Mr McCafferty said Threshold was not against the rent a room scheme as “all supply is better than the abject lack of supply right now”.
“There is an inherent paradox though that if you’re a provider of a rent a room scheme your tax situation is highly favourable compared to smaller landlords with registered tenancies who are letting out an entire house to two, three or four people,” he said.

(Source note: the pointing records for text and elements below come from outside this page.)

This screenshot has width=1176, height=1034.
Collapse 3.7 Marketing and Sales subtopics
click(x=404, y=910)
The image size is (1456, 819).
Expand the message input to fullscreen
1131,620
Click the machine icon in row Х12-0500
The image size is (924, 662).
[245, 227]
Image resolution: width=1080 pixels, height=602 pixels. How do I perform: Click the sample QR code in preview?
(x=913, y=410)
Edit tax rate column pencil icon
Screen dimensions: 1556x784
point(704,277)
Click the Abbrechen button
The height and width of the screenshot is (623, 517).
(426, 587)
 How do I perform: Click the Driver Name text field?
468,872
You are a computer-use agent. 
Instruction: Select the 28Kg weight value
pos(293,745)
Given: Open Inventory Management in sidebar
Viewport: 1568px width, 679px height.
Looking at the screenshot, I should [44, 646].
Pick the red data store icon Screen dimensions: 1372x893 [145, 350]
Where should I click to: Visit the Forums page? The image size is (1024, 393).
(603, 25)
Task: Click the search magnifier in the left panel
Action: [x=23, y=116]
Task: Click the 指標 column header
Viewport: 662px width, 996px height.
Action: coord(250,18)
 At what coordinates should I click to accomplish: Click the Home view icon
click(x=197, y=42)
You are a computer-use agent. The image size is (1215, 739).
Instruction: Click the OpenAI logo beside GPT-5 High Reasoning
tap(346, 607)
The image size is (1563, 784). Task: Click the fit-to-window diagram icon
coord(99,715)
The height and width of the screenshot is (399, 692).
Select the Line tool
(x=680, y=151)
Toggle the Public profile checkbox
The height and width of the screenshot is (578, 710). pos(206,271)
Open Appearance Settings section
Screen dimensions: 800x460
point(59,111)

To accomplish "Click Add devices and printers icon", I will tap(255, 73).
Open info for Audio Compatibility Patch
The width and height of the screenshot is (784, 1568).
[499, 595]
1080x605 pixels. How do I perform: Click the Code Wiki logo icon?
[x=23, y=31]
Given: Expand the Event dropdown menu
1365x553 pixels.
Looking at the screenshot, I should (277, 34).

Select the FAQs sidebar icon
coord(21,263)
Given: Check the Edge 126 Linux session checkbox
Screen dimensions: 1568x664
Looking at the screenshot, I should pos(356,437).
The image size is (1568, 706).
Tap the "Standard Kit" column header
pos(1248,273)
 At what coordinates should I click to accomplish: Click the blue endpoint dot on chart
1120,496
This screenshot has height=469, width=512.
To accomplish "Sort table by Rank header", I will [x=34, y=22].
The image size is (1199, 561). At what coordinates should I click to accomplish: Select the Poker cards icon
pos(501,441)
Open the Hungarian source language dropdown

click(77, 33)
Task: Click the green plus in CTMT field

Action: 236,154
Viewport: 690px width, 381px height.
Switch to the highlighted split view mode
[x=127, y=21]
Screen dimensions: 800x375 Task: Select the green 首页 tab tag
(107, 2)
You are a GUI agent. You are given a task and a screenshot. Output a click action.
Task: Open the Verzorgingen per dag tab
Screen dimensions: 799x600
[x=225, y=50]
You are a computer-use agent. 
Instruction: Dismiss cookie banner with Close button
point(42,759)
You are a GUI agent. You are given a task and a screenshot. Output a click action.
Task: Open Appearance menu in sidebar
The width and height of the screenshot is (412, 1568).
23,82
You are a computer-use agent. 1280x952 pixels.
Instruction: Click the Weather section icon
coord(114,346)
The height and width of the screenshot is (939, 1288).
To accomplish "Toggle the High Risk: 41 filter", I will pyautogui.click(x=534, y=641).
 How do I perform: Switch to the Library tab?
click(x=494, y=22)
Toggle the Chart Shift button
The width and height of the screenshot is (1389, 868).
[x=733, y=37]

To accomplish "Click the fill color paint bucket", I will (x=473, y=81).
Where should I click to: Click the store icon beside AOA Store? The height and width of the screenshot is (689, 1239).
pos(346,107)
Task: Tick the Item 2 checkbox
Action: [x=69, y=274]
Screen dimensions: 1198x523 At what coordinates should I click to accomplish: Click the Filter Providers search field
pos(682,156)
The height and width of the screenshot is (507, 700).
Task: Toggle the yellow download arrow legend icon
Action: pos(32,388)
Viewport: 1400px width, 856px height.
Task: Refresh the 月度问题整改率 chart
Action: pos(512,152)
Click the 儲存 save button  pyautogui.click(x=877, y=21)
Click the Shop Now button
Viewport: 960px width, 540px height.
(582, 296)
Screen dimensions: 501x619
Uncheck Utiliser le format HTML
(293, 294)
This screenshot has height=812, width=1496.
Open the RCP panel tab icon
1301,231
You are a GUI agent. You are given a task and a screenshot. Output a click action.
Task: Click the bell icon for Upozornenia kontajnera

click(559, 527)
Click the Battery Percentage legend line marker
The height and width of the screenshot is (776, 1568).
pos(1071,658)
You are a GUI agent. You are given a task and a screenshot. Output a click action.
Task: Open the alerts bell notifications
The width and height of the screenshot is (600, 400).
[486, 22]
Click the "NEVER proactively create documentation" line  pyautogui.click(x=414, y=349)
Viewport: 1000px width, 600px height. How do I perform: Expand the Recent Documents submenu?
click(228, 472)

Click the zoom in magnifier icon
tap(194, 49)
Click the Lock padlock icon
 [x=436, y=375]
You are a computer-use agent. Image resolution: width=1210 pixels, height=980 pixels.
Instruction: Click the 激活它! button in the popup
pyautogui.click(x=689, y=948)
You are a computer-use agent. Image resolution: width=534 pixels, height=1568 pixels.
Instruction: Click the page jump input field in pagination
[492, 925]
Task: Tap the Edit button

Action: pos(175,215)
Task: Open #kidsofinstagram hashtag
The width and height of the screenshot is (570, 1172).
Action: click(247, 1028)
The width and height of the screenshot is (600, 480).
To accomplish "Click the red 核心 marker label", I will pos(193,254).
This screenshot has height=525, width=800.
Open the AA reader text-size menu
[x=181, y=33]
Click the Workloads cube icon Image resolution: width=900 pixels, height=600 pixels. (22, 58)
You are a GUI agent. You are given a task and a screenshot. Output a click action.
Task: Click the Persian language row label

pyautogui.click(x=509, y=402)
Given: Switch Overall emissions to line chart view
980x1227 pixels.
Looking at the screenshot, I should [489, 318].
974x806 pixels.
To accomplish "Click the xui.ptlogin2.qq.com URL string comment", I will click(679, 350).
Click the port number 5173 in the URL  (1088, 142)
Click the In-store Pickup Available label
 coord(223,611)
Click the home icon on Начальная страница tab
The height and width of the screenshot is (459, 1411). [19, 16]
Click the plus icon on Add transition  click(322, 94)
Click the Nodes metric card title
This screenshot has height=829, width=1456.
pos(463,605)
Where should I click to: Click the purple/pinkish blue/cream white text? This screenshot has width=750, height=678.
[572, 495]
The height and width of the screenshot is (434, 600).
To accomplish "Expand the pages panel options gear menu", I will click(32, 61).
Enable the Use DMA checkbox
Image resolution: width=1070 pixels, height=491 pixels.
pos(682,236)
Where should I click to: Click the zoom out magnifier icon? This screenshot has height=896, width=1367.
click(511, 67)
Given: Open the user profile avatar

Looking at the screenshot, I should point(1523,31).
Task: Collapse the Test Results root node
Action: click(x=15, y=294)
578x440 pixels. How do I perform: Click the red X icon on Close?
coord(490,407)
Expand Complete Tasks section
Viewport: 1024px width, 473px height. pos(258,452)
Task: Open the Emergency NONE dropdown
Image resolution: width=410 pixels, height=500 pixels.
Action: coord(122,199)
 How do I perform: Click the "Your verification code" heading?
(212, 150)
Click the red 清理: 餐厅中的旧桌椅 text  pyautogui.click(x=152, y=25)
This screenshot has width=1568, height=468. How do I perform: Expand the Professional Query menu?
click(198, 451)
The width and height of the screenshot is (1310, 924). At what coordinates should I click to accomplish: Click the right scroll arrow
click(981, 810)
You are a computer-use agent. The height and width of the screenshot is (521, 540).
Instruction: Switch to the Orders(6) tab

“People in those rented rooms effectively have no rights and that came to the fore at the beginning of the pandemic, the first lockdown, where the moratorium came in clearly for tenants, recognised tenancies, but there weren’t any rights for licensees.
“We’re not advocating that rent a room licensees receive exactly the same legal treatment that mainstream tenants enjoy but a number of circumscribed rights needs to be considered and that’s one thing that research has identified.”
Aideen Hayden, chair of Threshold’s policy and research group, noted the Government has been “promoting” the scheme.
“The rent-a-room scheme is basically where you rent out a room in your house, that person is not a tenant, they have no protection under RTB [Residential Tenancies Board], they have no rights whatsoever basically, they are a licensee in your home and for that you can earn up to €14,000 a year tax free,” she said.
“If you were a landlord, you would actually have to make €28,000 plus a year to get the same income. Therefore we are actually actively supporting a tax policy that gives people fewer rights, puts them in much more precarious positions with nobody to turn to such as the RTB. How is that logical? It’s not.”
Ms Hayden said the issues of tax policy and retaining landlords in the sector had to be taken on board and examined.
“Realistically we see this day in and day out,” she said. “People are getting notices of termination because landlords are leaving the market ... we do need to look at why they’re leaving, but they say they are leaving because of tax.”
Ms Hayden also said renters were facing into “a really difficult winter and probably a really difficult spring next year”.
She said as people were paying more for food and energy, tenants would inevitably “fall into rent arrears”.